Okay. Lent begins. No more opinions until Easter. Ooh, how very, very restful. I tell you, this day was full of opinions.
Oh – for those of you feeling bewildered and not knowing what I’m talking about: I’ve chosen to give up opinions for Lent.
This does not mean opinions won’t arise within my mind, I’ll just keep them to myself.
I intend still to express preferences – so if someone says, “Would you like some cheese on that or not?” I won’t be responding: “Whatever.”
I expect I’ll still say what I think, but try to express it as something other than a judgement/evaluation. So I can say I really like yoghourt with prunes but not that yoghourt with prunes is delicious. I can say I love the sun but not that sunlight is beautiful. At first glance that may seem rather pedantic, but I suspect it will be liberating.
I was born into a family with decided views expressed in certain terms. Its members never perceived the boundary between objective reality and personal viewpoint. Thus it was that I grew up believing purple to be ugly, vulgar and hideous, “settee” to be a socially inferior term and sweet sherry to be contemptibly infra dig. I was thirty before I came out about my penchant for Lemon Puffs, forty before I admitted to preferring sweet sherry and hating dry wine, and I never wore anything purple before I joined a religious organization that insisted upon it.

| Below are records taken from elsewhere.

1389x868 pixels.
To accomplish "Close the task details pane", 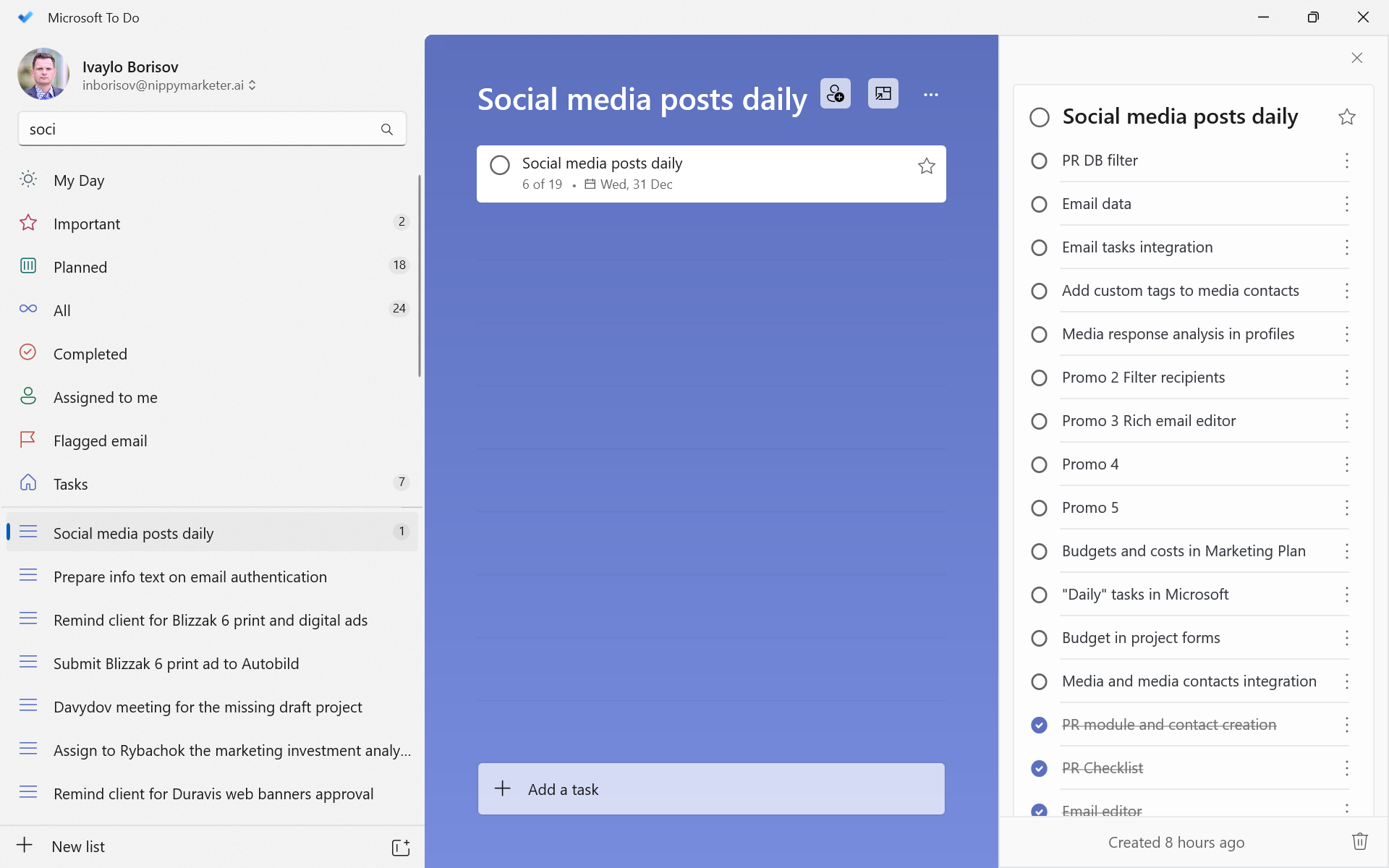I will (x=1356, y=58).
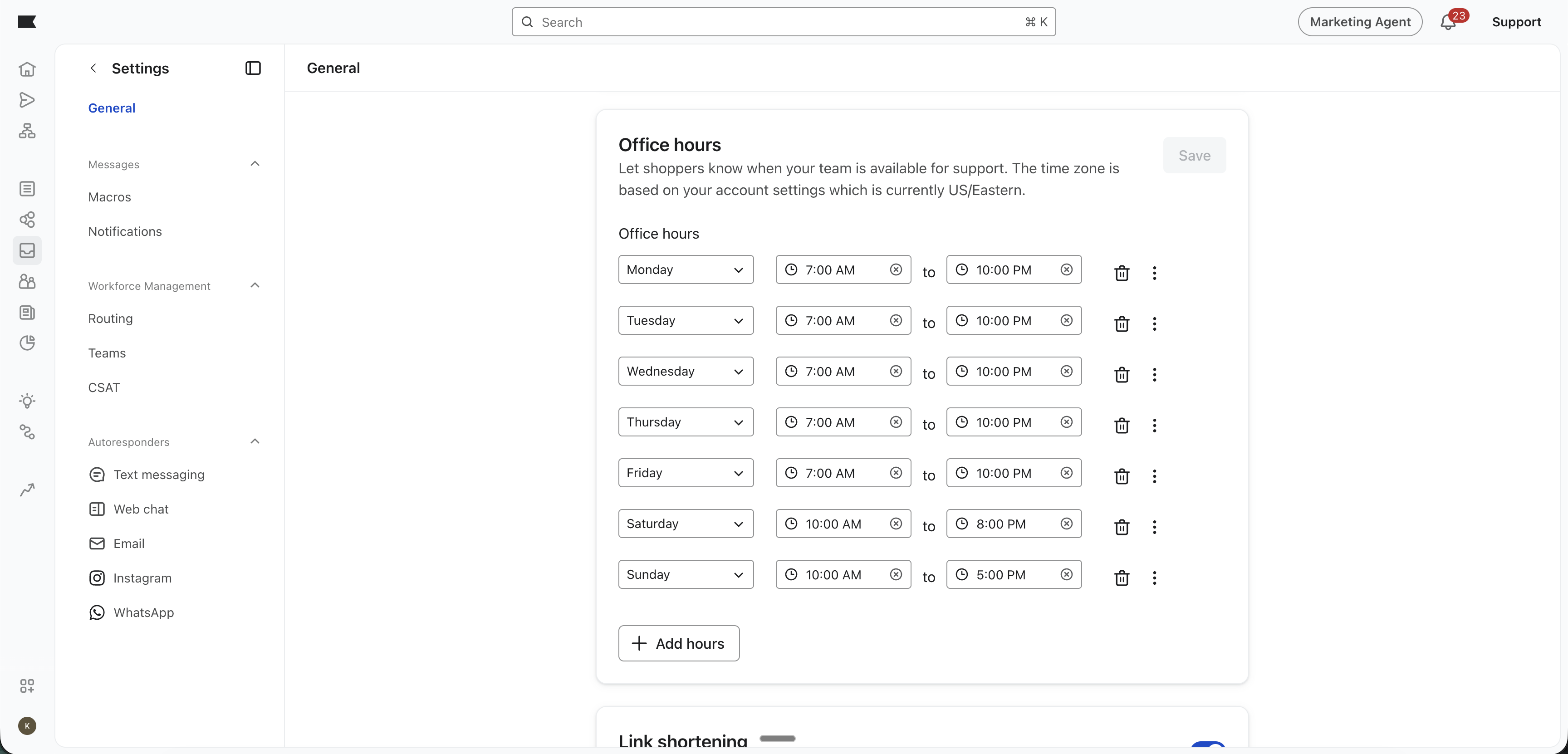Clear the Sunday 5:00 PM end time
The height and width of the screenshot is (754, 1568).
[x=1067, y=574]
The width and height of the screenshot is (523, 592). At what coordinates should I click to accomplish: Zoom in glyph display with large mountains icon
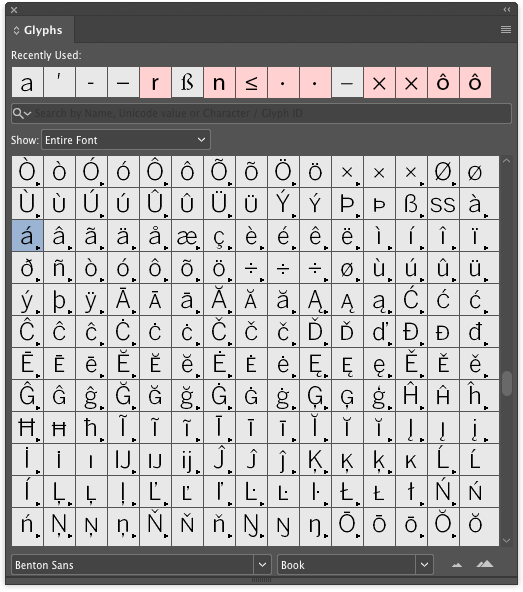(x=485, y=564)
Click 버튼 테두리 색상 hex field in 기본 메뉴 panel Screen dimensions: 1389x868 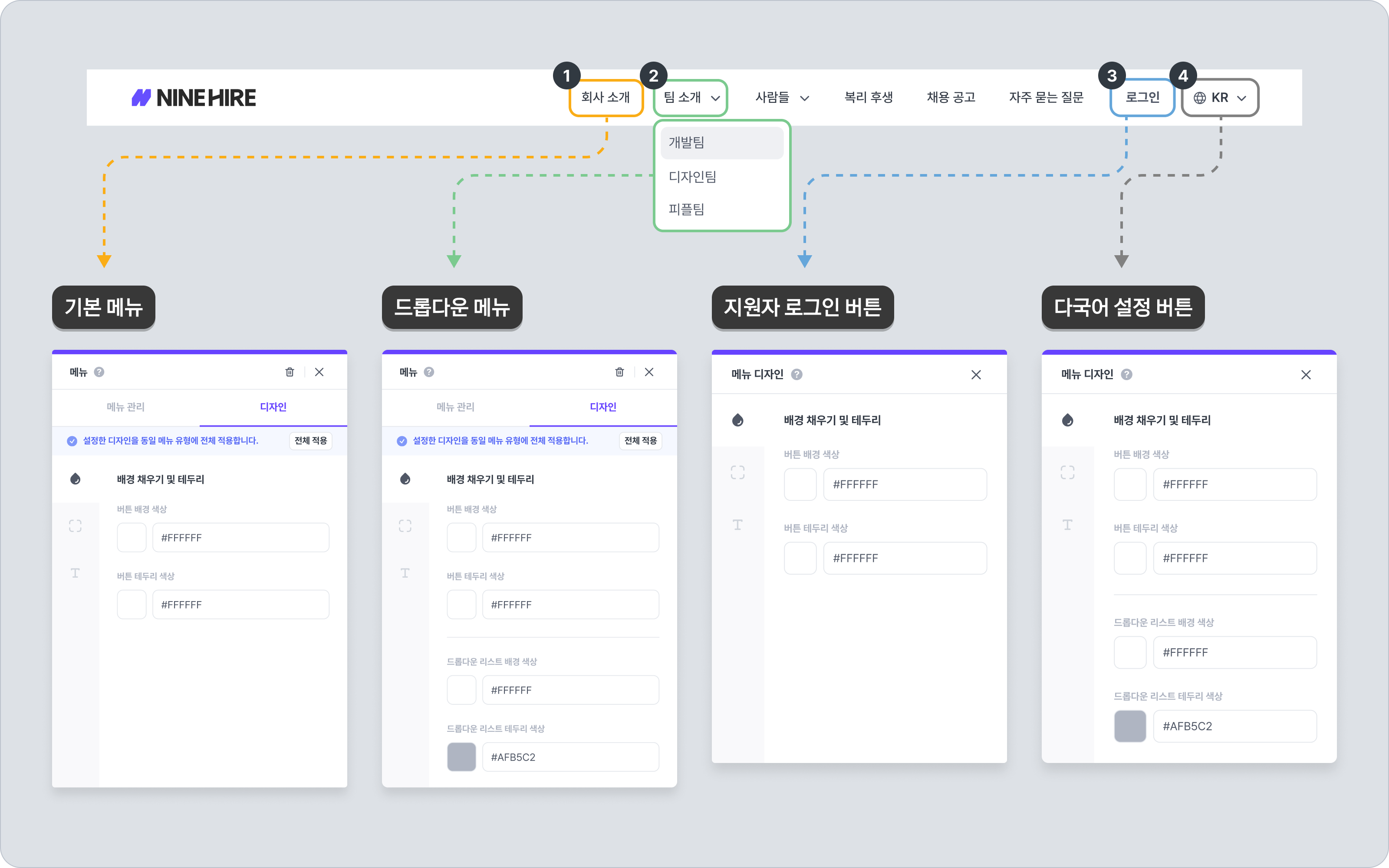[240, 605]
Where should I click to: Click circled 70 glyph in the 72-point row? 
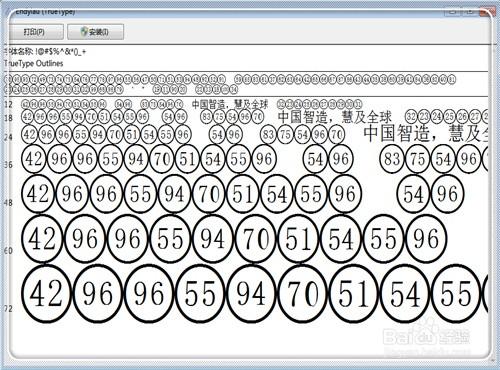pos(302,294)
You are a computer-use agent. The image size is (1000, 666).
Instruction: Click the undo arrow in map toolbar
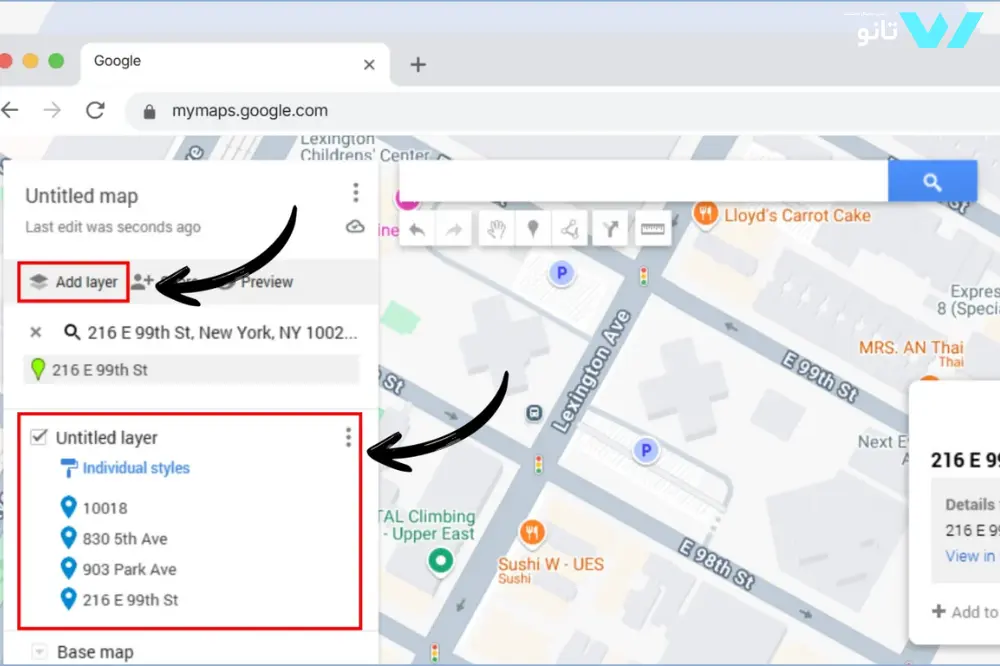pyautogui.click(x=417, y=229)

Opinions have bludgeoned me into submission my whole life long. Being released into the wilderness where no opinions are looks like one glorious six-week holiday from here.
You are not bound by this foray of mine, of course: you will be entirely free to tell me as often as you like that in your opinion what I have just said is an opinion: because the great thing is I won’t be able to tell you if I agree with you or not. You can just say it.
Me eating yoghourt with prunes. In the sunshine.